I Have Failed In Life If You See Me Just As A Footballer – Kalidou Koulibaly
By: Rilwan Adetayo Balogun
Being ”Little Kouli” is much more than the round leather. It is about being a Senegalese, Neopolitan, Muslim and a black football player who wants to be seen as a kid.
It is about a man who believes kids have a better understanding of what life is than many adults. It is about the freedom of thoughts and the openness to all. It is about the acceptance of whatever he faces and his belief in helping others through.
It is about a victim of racism, and one whose dream was championed and helped by an immersive society and a diverse environment. It is about a man that doesn’t just want to be seen as a footballer but one that always wants to be called the ”Little Kouli”.
Smart with the ball at his feet, a sound reader of the game and one player that has grown into one of the finest defenders in the world, Koulibaly thinks all of these are not enough to tag him a success. He sees more broadly, and his vision is farther than the game.
In an interview with Players’ Tribune, the Teranga Lions centre half laid all bare as he spoke about his life, career and family.
Koulibaly said he is not losing sleep over the temporal nature of a football career and has sounded out a note of warning to his friends. ”Little Kouli is not just a football player.” He says seeing him as just a Napoli and Senegal defender who’s earning rave reviews across Europe will be a total failure for him.
”Maybe some people look at me and just see a footballer or a black footballer. But I am much more than this. I tell my best friends all the time, “If you look at me as a footballer, and not as Little Kouli, and not as your friend, then I have failed in life.”
He spoke about his growth and the benefits he had living in a society that accepted everybody.
”I grew up in a town in France called Saint-Dié, where there were many immigrants — Senegalese, Morrocans, Turks. My parents came from Senegal. My father came first, actually. He was a lumberjack. Yes, a real French lumberjack. They do exist. But before he got that job, he came to Paris with no papers and worked in a textile mill. Seven days a week. No Saturdays or Sundays off. He did this for five years so he could save up enough money to bring my mother to France. And then eventually, Little Kalidou was born in Saint-Dié. (My name was picked from the Koran.)
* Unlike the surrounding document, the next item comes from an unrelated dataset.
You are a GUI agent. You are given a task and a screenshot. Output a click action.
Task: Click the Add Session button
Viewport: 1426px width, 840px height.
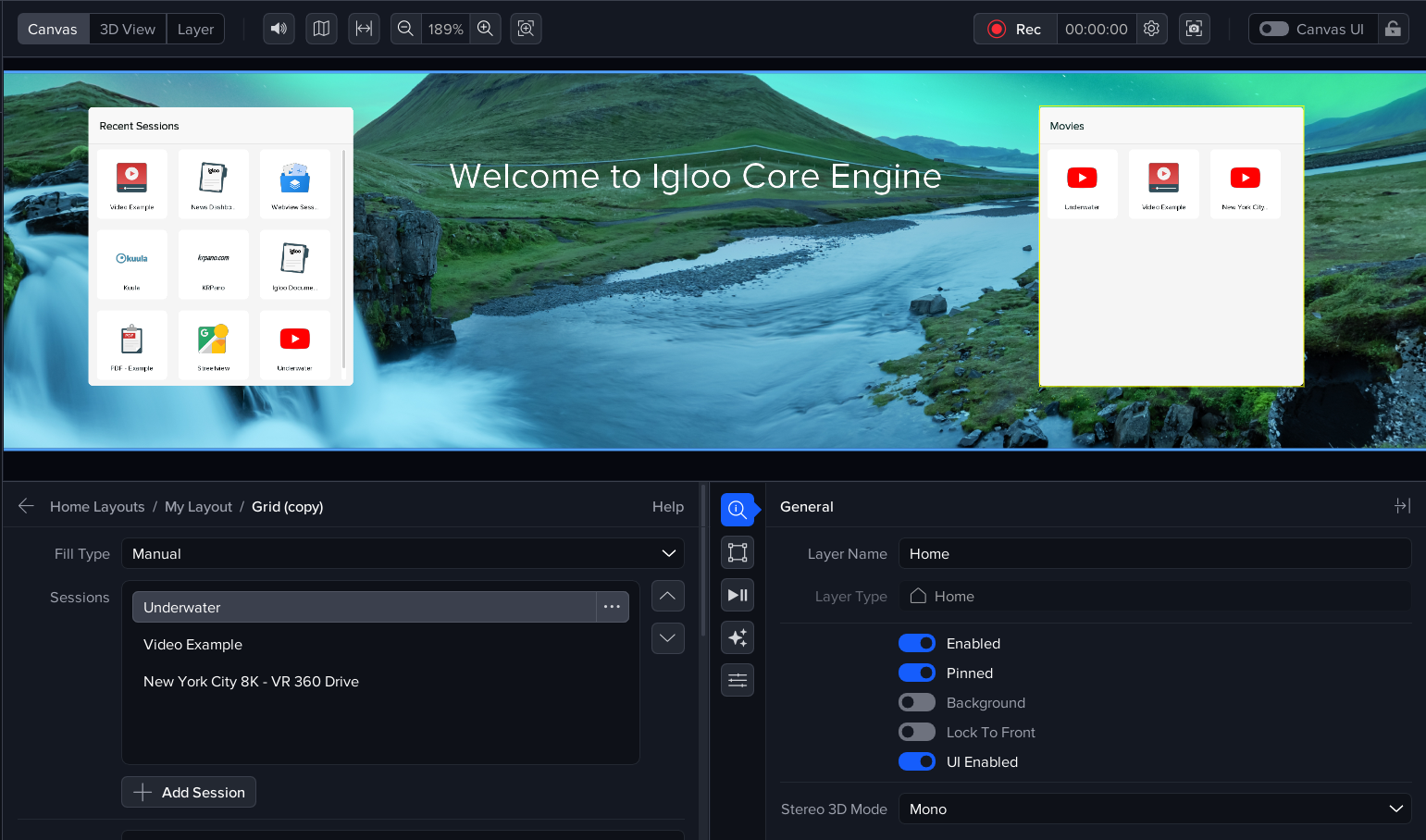pos(189,792)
”My mother likes to tell a story about the first time we went back to Senegal. I was six years old, and I was a little scared. It was my first time meeting all my grandparents and cousins, and it was a bit of a shock for me to see how people lived in other parts of the world. All the kids were running around playing football with no shoes, and I was really upset by this, I guess.
My mom says that I was begging her to go to the store and buy shoes for everybody, so I could play football with them.
But my mother said, “Kalidou, just take your shoes off. Go play as they do.”
”In the end, I threw off my shoes and went to play barefoot with my cousins — and this is where my football story begins. When we got back to France, I was playing every day in the little park by our house. There were so many immigrants in the neighbourhood that we would play Senegal vs. Morocco. Turkey vs. France. Turkey vs. Senegal.
It was like the World Cup every single day.
This was the kind of neighbourhood where … how can I explain this? If your mom needed something, you did not go to the grocery store first. You went to ask your neighbours. No doors were closed to you, do you understand? When I would go to my friend’s house and say, “Hello, is Mohammed there?”
His mother would say, “No, he’s out. But do you want to play the PlayStation?”
”You see, I didn’t have a PlayStation at home, so I’d take my shoes off and go inside to chill like it was my house. I was completely welcome.
If she told me, “Kalidou, go to the store and get us some bread,” I would go to the store like she was my own mother.
”When you grow up in this environment, you see everyone as your brother. We are black, white, Arab, African, Muslim, Christian, yes — but we are all French. We are all hungry, so let’s go have a Turkish meal together. Or tonight, let’s all go to my house and eat Senegalese food. Yes, we have differences, but we are all equal.”